Your task:
What follows is a set of records. Copy them exactly and leave out the images.
Study material: Begin
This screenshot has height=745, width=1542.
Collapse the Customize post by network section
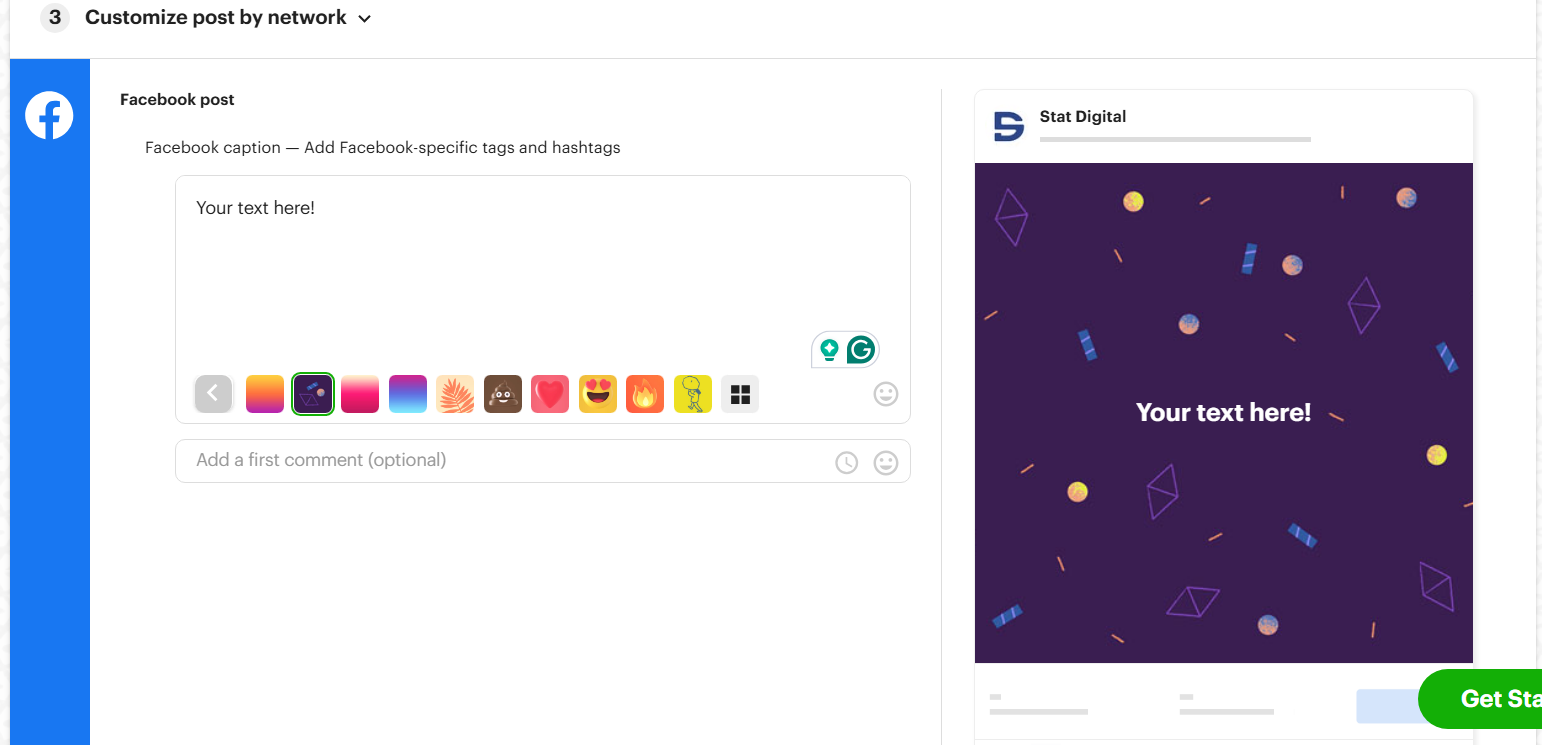coord(365,18)
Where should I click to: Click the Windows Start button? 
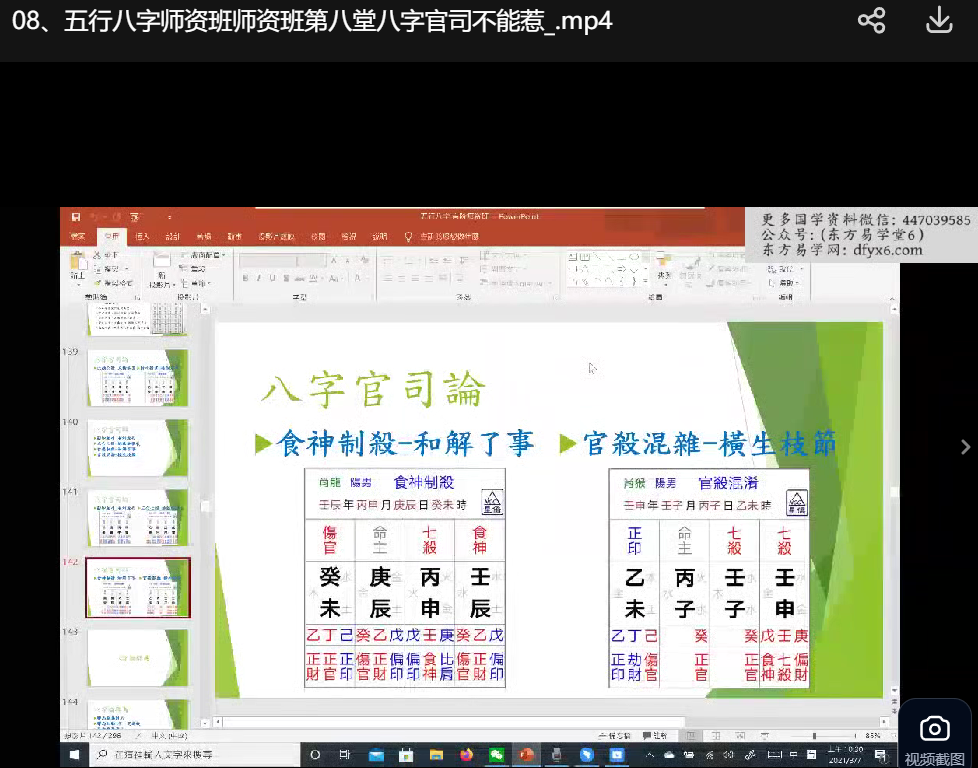[74, 755]
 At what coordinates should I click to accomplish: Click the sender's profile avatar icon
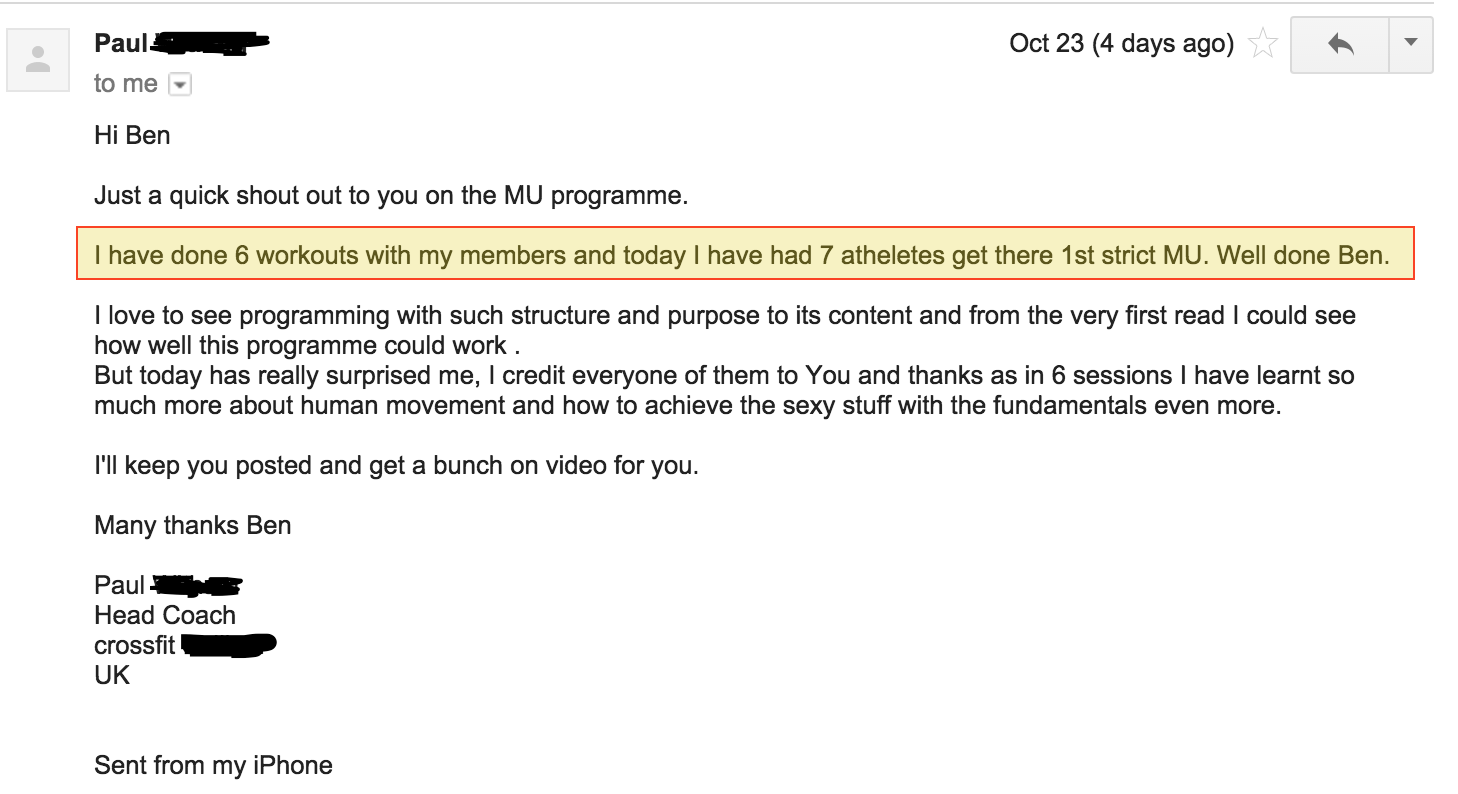[38, 60]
Study material: End
Result:
This screenshot has height=745, width=1542.
Collapse the Customize post by network section
coord(365,18)
Where should I click to: Click the Windows Start button? 
[74, 755]
 At what coordinates should I click to accomplish: Click the sender's profile avatar icon
[38, 60]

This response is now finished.